Ding Wanghui, Jiang Yindi, Pang Gaozhi, Liu Ziang, Wu Yuefan, Li Jianhua, Wu Fuli
Stomatology Hospital, School of Stomatology, Zhejiang University School of Medicine, Zhejiang Provincial Clinical Research Center for Oral Diseases, Key Laboratory of Oral Biomedical Research of Zhejiang Province, Cancer Center of Zhejiang University, Hangzhou, China.
Hangzhou Linping Traditional Chinese Medicine Hospital, China.
Heliyon. 2024 May 10;10(10):e31052. doi: 10.1016/j.heliyon.2024.e31052. eCollection 2024 May 30.
To establish a novel deep learning networks (MSF-MPTnet) based on panoramic radiographs (PRs) for automatic assessment of relationship between maxillary sinus floor (MSF) and maxillary posterior teeth (MPT), and to compare accuracy of MSF-MPTnet, dentists and radiologists identifying contact relationship.

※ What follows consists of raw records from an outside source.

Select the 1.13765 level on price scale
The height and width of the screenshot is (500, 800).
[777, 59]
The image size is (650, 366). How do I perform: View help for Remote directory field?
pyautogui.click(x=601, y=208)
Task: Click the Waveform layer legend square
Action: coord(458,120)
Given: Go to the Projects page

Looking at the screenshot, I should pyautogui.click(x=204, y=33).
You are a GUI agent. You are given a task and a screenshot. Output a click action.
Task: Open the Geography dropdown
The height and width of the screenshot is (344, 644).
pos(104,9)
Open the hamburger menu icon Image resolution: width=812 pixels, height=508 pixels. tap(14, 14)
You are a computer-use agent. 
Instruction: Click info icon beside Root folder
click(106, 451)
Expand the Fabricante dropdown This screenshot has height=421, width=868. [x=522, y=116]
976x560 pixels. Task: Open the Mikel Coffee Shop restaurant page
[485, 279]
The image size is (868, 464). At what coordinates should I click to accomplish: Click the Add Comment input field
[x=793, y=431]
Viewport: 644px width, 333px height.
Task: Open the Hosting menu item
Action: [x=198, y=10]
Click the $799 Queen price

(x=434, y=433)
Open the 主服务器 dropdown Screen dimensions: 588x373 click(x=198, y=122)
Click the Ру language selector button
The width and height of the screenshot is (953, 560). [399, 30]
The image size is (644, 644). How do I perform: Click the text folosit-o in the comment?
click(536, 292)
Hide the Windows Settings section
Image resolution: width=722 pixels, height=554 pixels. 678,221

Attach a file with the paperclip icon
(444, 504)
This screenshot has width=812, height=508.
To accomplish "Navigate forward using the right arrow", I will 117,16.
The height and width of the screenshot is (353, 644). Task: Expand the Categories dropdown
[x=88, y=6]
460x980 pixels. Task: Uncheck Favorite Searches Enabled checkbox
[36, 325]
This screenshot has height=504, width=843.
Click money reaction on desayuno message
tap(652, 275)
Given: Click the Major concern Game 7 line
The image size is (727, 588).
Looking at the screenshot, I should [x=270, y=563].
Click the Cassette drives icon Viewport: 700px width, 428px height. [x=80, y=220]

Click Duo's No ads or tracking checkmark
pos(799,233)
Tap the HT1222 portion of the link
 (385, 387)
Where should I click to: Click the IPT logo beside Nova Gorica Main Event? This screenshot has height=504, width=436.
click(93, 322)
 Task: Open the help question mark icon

A total of 1035 PRs and 1035 Cone-beam computed tomographys (CBCT)images were collected from January 2018 to April 2022. The relationships were classified into class I and II by CBCT. Class I represents non-contact group, and class II represents contact group. 350 PRs were randomly selected as test dataset and accuracy of MSF-MPTnet, dentists, and radiologists was compared.
The intraclass correlation coefficient of dentists was 0.460-0.690 and it was 0.453-0.664 for radiologists. Sensitivity and accuracy of MSF-MPTnet were 0.682-0.852and 0.890-0.951, indicating that the output performance of MSF-MPTnet was reliable. Accuracy of maxillary premolars and molars were 79.7%-90.3 %, 76.2%-89.2 % and 72.9%-88.3 % in MSF-MPTnet model, dentists and radiologists. Accuracy of class I relationship in the MSF-MPTnet model (67.7%-94.6 %) was higher than that of dentists (56.5%-84.6 %) in maxillary first premolars and right second premolar, and accuracy of class I relationship in the MSF-MPTnet model is also higher than radiologists (40.0%-78.1 %) in all teeth positions ( < 0.05).
MSF-MPTnet model could increase detecting accuracy of the relationship between MSF and MPT, minimize pseudo contact relationship and reduce frequency of CBCT use.
建立一种基于全景X线片(PR)的新型深度学习网络(MSF-MPTnet),用于自动评估上颌窦底(MSF)与上颌后牙(MPT)之间的关系,并比较MSF-MPTnet、牙医和放射科医生识别接触关系的准确性。
收集2018年1月至2022年4月期间的1035张PR和1035张锥形束计算机断层扫描(CBCT)图像。通过CBCT将关系分为I类和II类。I类代表非接触组,II类代表接触组。随机选择350张PR作为测试数据集,比较MSF-MPTnet、牙医和放射科医生的准确性。
牙医的组内相关系数为0.460 - 0.690,放射科医生的组内相关系数为0.453 - 0.664。MSF-MPTnet的敏感性和准确性分别为0.682 - 0.852和0.890 - 0.951,表明MSF-MPTnet的输出性能可靠。在MSF-MPTnet模型、牙医和放射科医生中,上颌前磨牙和磨牙的准确率分别为79.7% - 90.3%、76.2% - 89.2%和72.9% - 88.3%。在MSF-MPTnet模型中,上颌第一前磨牙和右第二前磨牙I类关系的准确率(67.7% - 94.6%)高于牙医(56.5% - 84.6%),并且在所有牙位中,MSF-MPTnet模型中I类关系的准确率也高于放射科医生(40.0% - 78.1%)(P < 0.05)。
MSF-MPTnet模型可提高MSF与MPT关系的检测准确性,减少假接触关系,降低CBCT的使用频率。